Available records:

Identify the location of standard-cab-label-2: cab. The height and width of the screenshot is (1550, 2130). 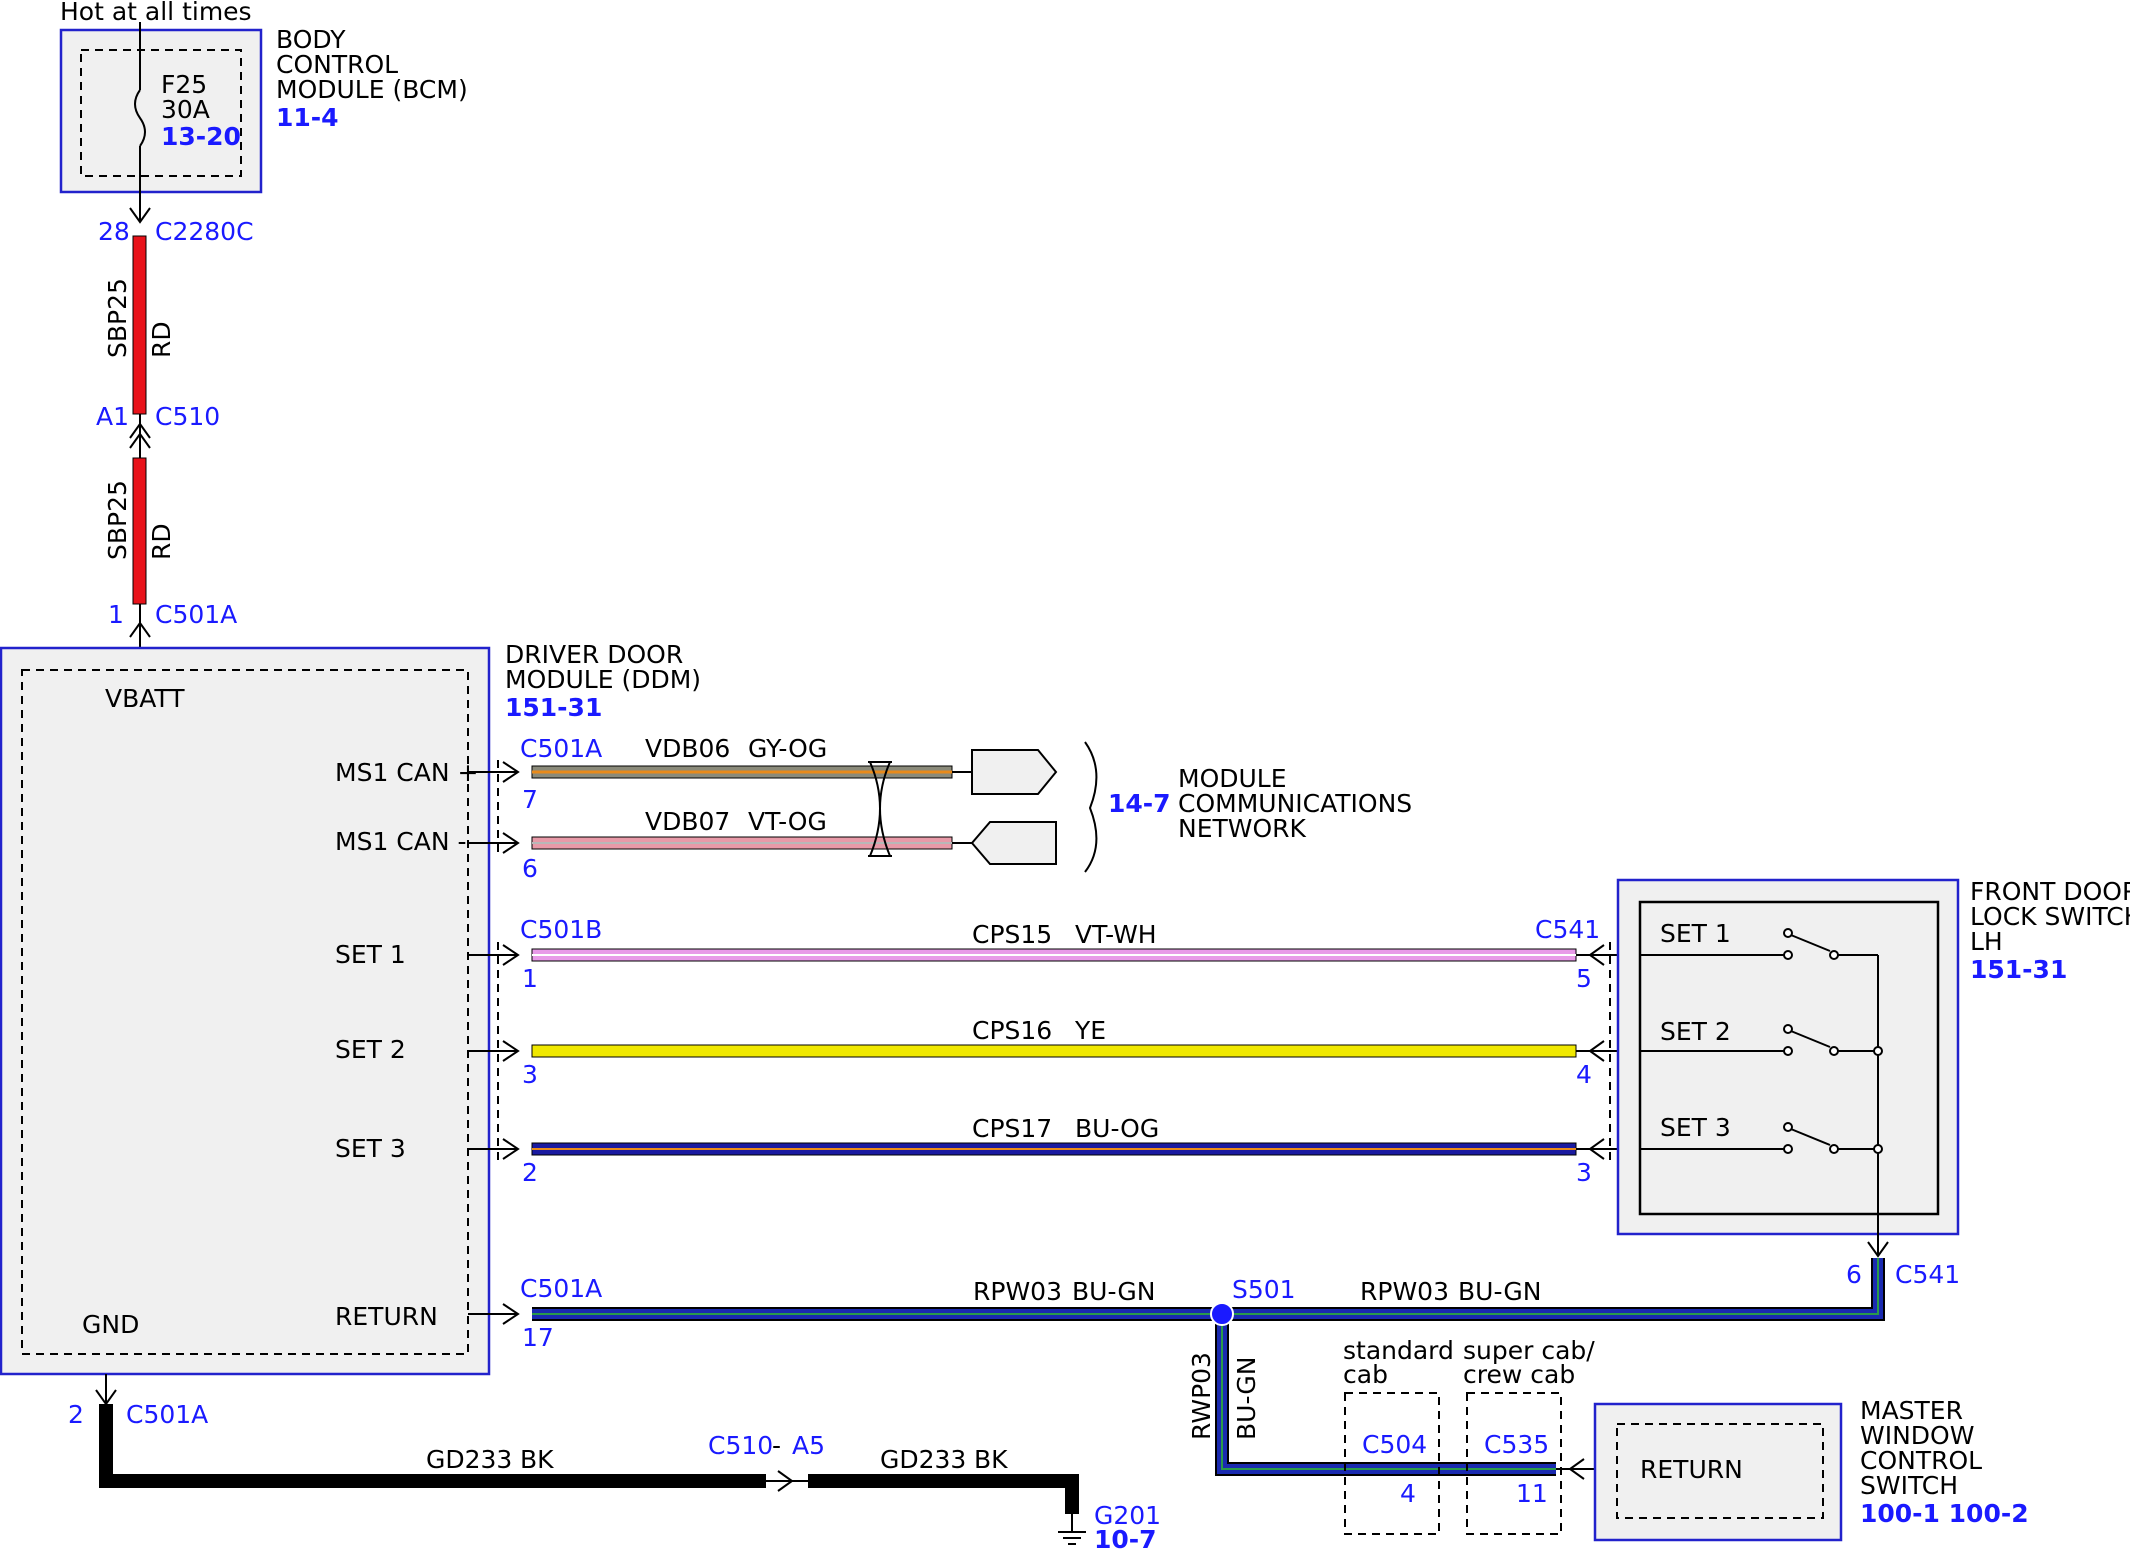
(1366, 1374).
--
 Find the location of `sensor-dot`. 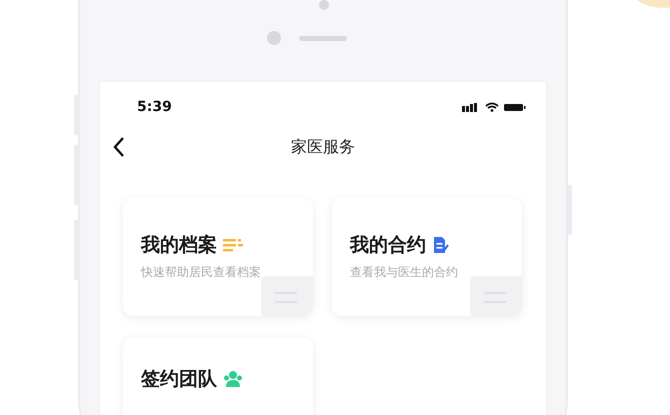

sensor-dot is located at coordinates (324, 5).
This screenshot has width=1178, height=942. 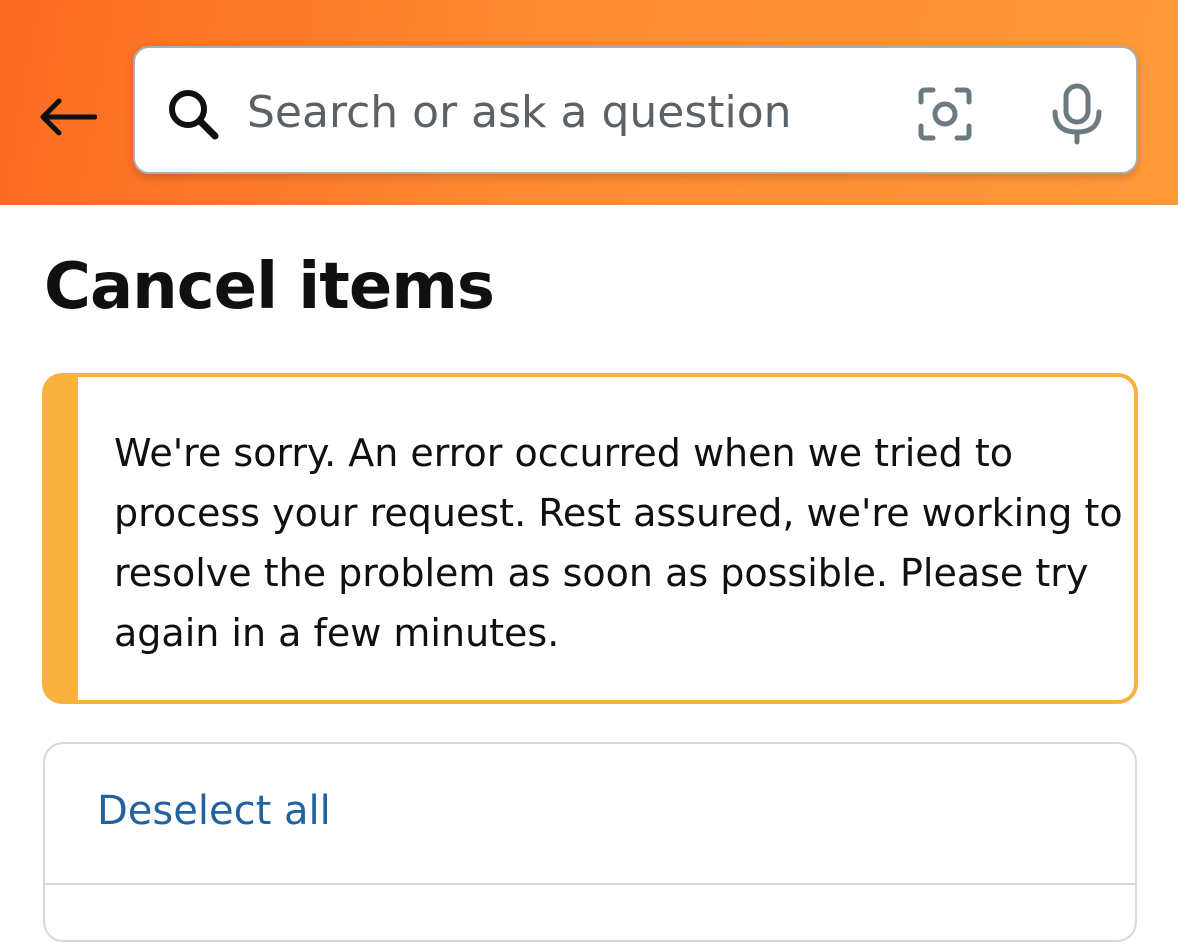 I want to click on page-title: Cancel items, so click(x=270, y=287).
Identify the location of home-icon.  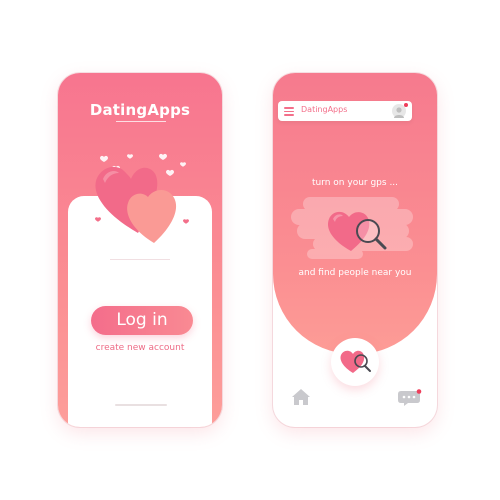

Your instructions: Convert the material between the lines containing "Identify the location of standard-cab-label-2: cab." and "(1366, 1374).", inclusive, into a numbered list, omitting blank lines and leaving out the pictures.

Output of the task:
1. Identify the location of standard-cab-label-2: cab. The height and width of the screenshot is (1550, 2130). 
2. (1366, 1374).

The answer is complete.